The DYNAMIC option highlights the molecular dynamic trajectory. When this option is activated, the following command pad apppears in the lower part of the screen:
Where MODE is: step by step / one way /auto reverse / loop, and NUM is the number of the displayed conformation.
SECOND STRUCT (submenu)
HELIX, SHEET, TURN, COIL, FAST CALC, DSSP CALC, ACCESS CALC.
The SECOND STRUCT option displays on the screen only some secondary structure elements (e.g. Helices,Turns, and so on). The default color of these elements can be changed with the display option SECOND STRUCT of the DEFINE submenu (Color menu).
Tools MenuSECOND STRUCT HELIX, SHEET, TURN, COIL
1/ Serves to select these secondary structures, once they have been defined by either FAST CALC or DSSP CALC for display.
2/ If the CHANGE option is selected, the secondary structure type of the most recently picked residue is set to the chosen secondary structure HELIX, SHEET, TURN, or COIL.
The FAST CALC option calculates the secondary structures using the fast and dirty algorithm based on inter-CA distances. This option works on the memory storage, and you should activate the SAVE option to keep the result.
The DSSP CALC option calculates the secondary structures. The algorithm used here is from Kabsch and Sander's DSSP program, with minor modifications. This option works on the memory storage, and you should activate the SAVE option to keep the result.
The ACCESS CALC option calculates the water-accessible surface by residue. The algorithm used is also from Kabsch and Sander's DSSP program, with minor modifications. This option works on the memory storage, and you should activate the SAVE option to keep the result.
CHAPTER 14
The Surface Menu:
The Landscape
SURF MENU, NO SURF, SAME COLOR, COLOR SURF, NEW VDW SURF, ADD VDW SURF, VDW MENU, COLOR VDW.
This menu contains options to calculate and display Van der Waals surfaces and submenus in which the different loaded surfaces, Van der Waals, Connolly, and Spline surfaces may be selected or switched on and off. Connolly surfaces must have been previously calculated (with programs supplied in the $TURBO_DIR/ms subdirectory) and loaded with the Textport LOAD SURFACE order. Van der Waals surfaces, on the other hand, are interactively calculated.
The SURF MENU option displays the surface menu. You can switch each loaded molecular surface on/off. You can also select a surface with the menu.

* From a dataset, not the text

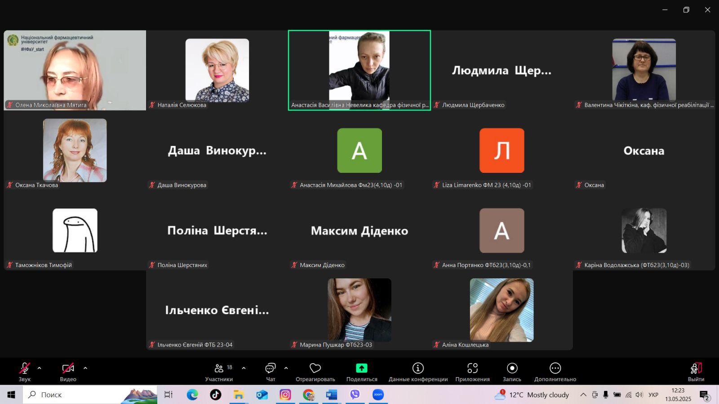Click the green Поделиться share screen icon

The NO SURF option switches off the surface display.
The SAME COLOR option colors the selected surface with a single color. This makes the surface display more interactive. If the surface is already colored, however, and depending on the type of atom or residue, there will be a mismatch when you activate this option.
The COLOR SURF option switches the system over to the color surface mode. All the subsequent color options will be applied to the selected surface.
With the NEW VDW SURF option, a Van der Waals surface can be generated around the defined atoms. Before defining the set of atoms, the first and last residues of the required stretch should be picked.
The ADD VDW SURF option can add a new Van der Waals surface around the defined atoms. To define the set of atoms, you should pick the first and last residues of the desired zone. Each VDW surface is numbered and can be switched on or off in the VDW MENU.
The VDW MENU option switches on or off each Van der Waals surface. You can select a surface within this menu.
The COLOR VDW option switches the system over to the color Van der Waals surface mode. All the subsequent color options will be applied to the selected VDW surface.
CHAPTER 15
The Molecule Menu:
Displaying Loaded Molecules
This menu contains the loaded molecules
Moleculesloaded
Moleculesdisplay. With this menu, the loaded molecules can be displayed or not depending on whether their name is highlighted or not. There is no limit to the possible number of entries, but only the names of the first eight loaded molecules are displayed. If you have loaded more than eight molecules, you can have access to the others via the "updown" option on this menu. For each molecular entry, you can manage the display of zones by picking the Z-knob.